Deployment of the course required a whole other team of people: our department's executive assistant to process instructor appointments, including the paperwork for a visa; the course coordinator; the undergraduate adviser.  I hope that, now that these online sections are "on the books", it will be less hectic to open them for enrollment each semester.  But, each semester, decisions will have to be made about how to staff the courses.  Someone will have to process those appointments.  Likewise, the different sections of the online classes will likely need to be coordinated in some manner, and updated.  At present, there is no infrastructure in place to ensure this sustainability.  It is not part of my teaching load and I am receiving no compensation for all the work I've done (and will continue to do this fall) to ensure that the online courses run smoothly.  I am hoping that a good amount of this can be delegated to my post-doc, however.  And that's the other major lesson: delegation is essential--as is knowing what to do yourself and what to delegate.

Finally, when working with a team, it is essential that the team-leader (which, in online course development is likely not the project manager but instead, the faculty leader) have a clear vision, an operative sense of the big picture, and an ability to work a few weeks ahead of everyone else.  It is not necessary for each team member to be aware of issues that don't affect their work (e.g. I handled the vast majority of "project management" issues without the involvement of any of my course development team).  It *is* essential that the faculty leader not simply rely on a project manager to run the show (more on this point in a different post).  The faculty leader is the content expert and they are the person who, in the end, needs to provide that clear editorial voice that will give the course fluency and coherency.  They also need to remain aware at all times of who is doing what, how well they are doing it, whether they need extra help, etc.  Team members need to have firm deadlines for producing work and also need to have a clear sense of how their part fits into the bigger whole.

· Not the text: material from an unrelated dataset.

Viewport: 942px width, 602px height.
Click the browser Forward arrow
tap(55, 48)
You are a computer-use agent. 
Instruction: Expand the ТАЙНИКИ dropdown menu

Even more importantly, when working with graphic designers and technologists, it is crucial that these partners know what you will need them to do well in advance of deadlines.  Problems inevitably come up (we've had several on the technology front); time has to be built in to deal with those problems.  Likewise, it helps these non-academic members of the team if they can plan their own workflow.  I found that I was able to get good results when I communicated needs and deadlines several weeks in advance.  Of course, it is still the case that we are scrambling to finish all the "packaging" of the modules.  Yet, because we've been talking about design specs and vision for final look and student experience of navigating the course, we aren't trying to make decisions and implement them at the same time.  The decisions were made long ago--now it's just a matter of having enough hands on deck to do the work.

Faculty often hear that they are the obstacles to innovation, particularly on the teaching front.  We are the ones who resist adopting new classroom technologies or experimenting with new modes of course delivery.  Some of this is certainly true.  Yet, in reality, I think many faculty are eager to experiment, particularly in developing digital assets that could be used to blend/flip a course or even convert a traditional classroom course into a fully online course.  However, for this to ever happen on a large scale, institutions need to build infrastructures that support these faculty efforts; they need to understand all the complexities of developing and deploying digital content and ensure that these efforts are adequately incentivized and supported.  They need to create and implement clear policies so that it is as straightforward to get an online course approved as it is a classroom course.  We faculty who are diving into these projects are learning a lot about the sorts of support that needs to be in place in the future.  Administrators who are advocates of online course development would do well to learn from our experiences--the good, the bad, and the ugly.